Try it - Return exactly the run of lines that begins at the line containing "The width and" and ends at the last line of the material below; pictures stay out.
'''
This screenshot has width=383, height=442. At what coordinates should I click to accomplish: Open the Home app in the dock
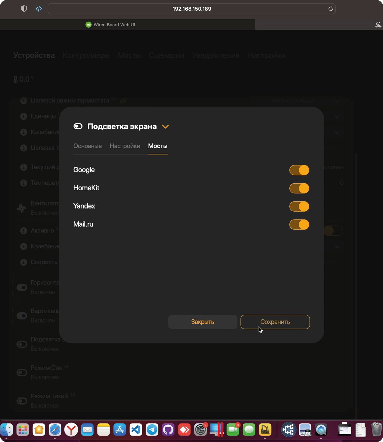tap(39, 430)
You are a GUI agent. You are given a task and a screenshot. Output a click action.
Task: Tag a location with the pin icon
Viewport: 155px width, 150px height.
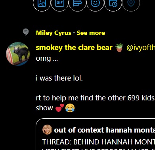tap(131, 3)
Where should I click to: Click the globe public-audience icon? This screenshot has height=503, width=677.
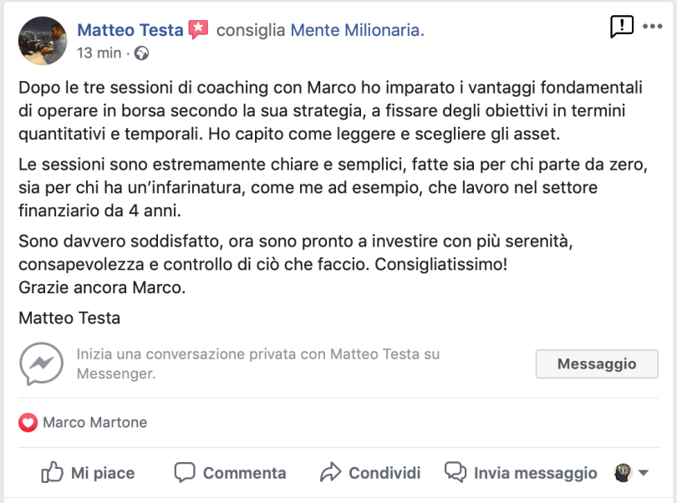tap(141, 53)
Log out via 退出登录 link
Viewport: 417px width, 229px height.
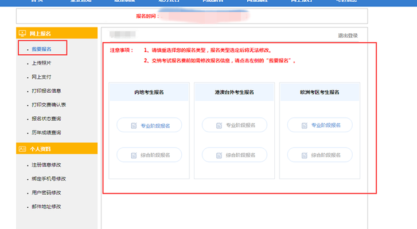coord(348,35)
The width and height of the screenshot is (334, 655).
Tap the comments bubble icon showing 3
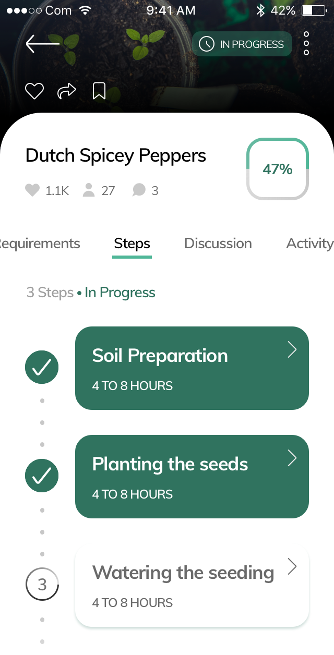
'''
Answer section -
The width and height of the screenshot is (334, 655).
Tap the comments bubble icon showing 3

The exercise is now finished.